Continu vs discontinu

jc

  24/07/2017

Je poste ici à cause de l'allusion au paradoxe de Fermi: "Pourquoi n’avons-nous jamais rencontré d’extra-terrestres? Eh bien, parce que nous vivons dans un monde qu’ils ont fabriqué eux-mêmes pour nous y maintenir."

Pour Thom l'opposition discontinu/continu fonde et domine toute la pensée.

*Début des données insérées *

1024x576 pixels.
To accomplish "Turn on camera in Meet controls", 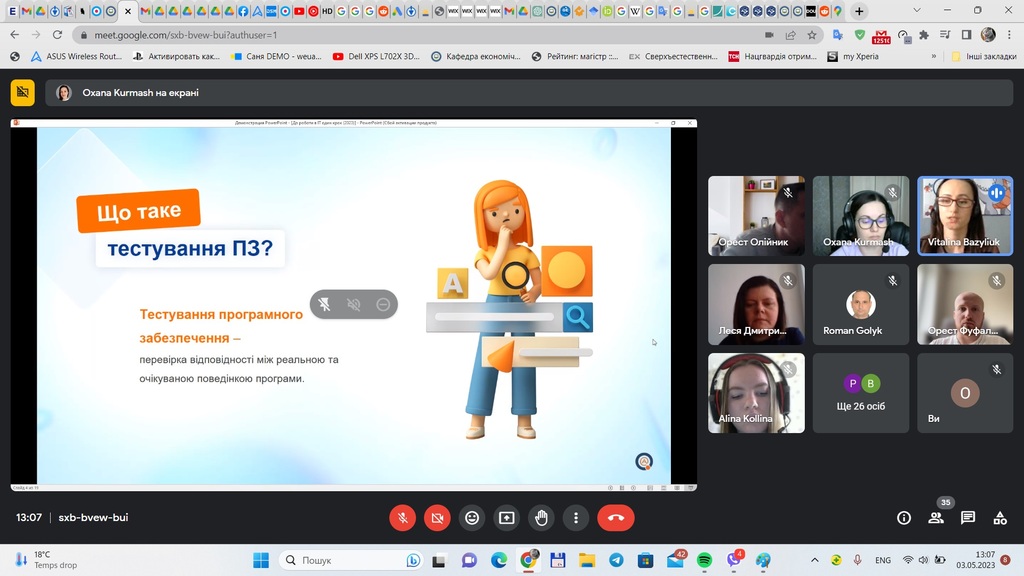I will tap(437, 518).
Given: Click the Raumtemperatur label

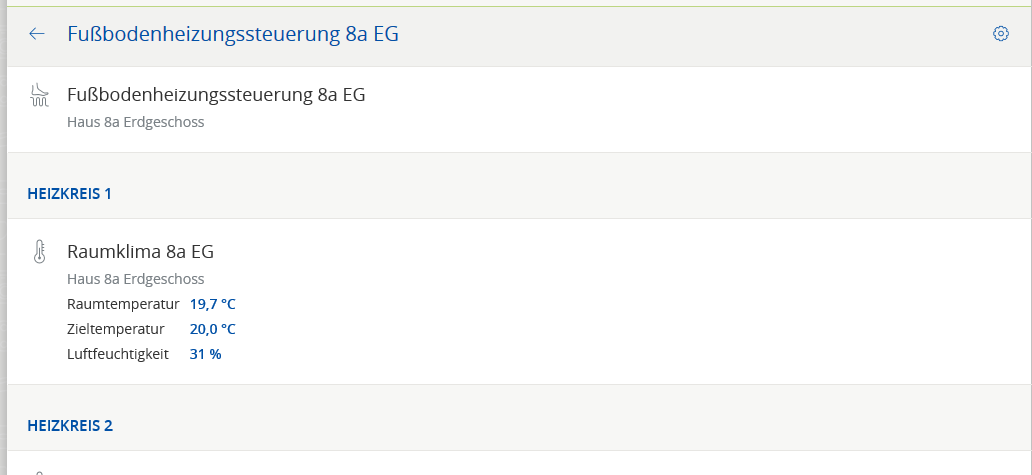Looking at the screenshot, I should (x=123, y=304).
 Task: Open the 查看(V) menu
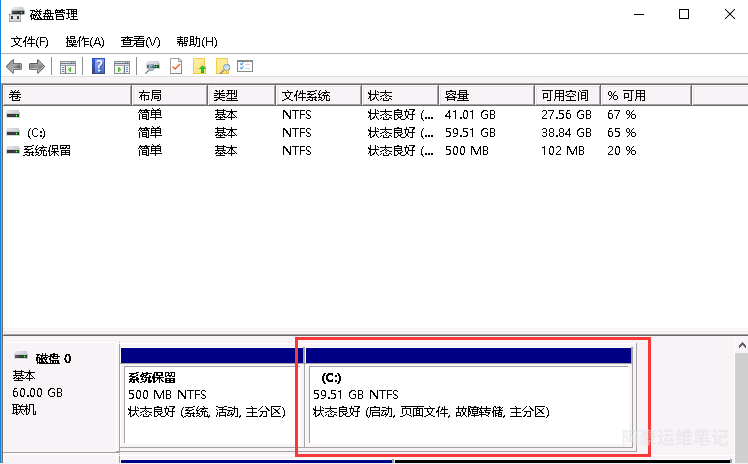pos(140,42)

Pour lui, pour une raison d'intelligibilité, le continu est l'être premier*. Et il suit naturellement que pour lui le "voir" est potentiellement plus riche que le "dire", rejoignant ainsi Confucius(?): "Une image vaut mieux que mille mots". [D'où son programme ("énorme" selon lui) de spatialiser la pensée]

Mais Thom, maintenant décédé, n'était pas un humain moyen: il voyait en quatre dimensions dès l'âge de 10 ou 11 ans (cf. le tout début de http://pedagopsy.eu/entretien_thom.html ). C'était donc une sorte d'extra-terrestre qui voyait les humains moyens comme les humains moyens peuvent imaginer des êtres vivants bi-dimensionnels condamnés à ramper sur la surface du globe sans pouvoir lever les yeux, donc sans horizon. Et son problème a été de convaincre, c'est-à-dire d'exprimer avec des mots sa vision 4D (et plus!) du monde: "Comment comprimer la pâte continue des phénomènes dans le moule discret des actions déjà verbalisées?".
[Problème irritant puisque la nature sait peut-être le résoudre (code génétique)]

Je reprends pour finir un commentaire fait dans "De la BA à l'IA": Le géomètre Thom "voit" le monde (en 4D) et tente de l'exprimer avec des mots. Je suis très loin de son niveau mais il me semble comprendre sa démarche.

Le logocrate(?) Grasset "dit" directement le monde avec des mots, avec parfois l'impression que c'est sous la dictée d'une intuition haute. C'est pour moi un mystère.

Je suis convaincu que RT et PhG ont les mêmes intuitions du monde. Y a-t-il ou non dualité parfaite continu/discontinu?



* Si l'on prend le continu comme être premier alors les paradoxes de Zénon s'évanouissent. Ce n'est pas le cas si on prend le discontinu comme être premier. Le "continu" obtenu par la construction mathématique de la droite réelle en bouchant les trous à partir du discontinu que constitue les nombres entiers n'est qu'un continu fantasmé qui ne permet pas de lever les paradoxes de Zénon.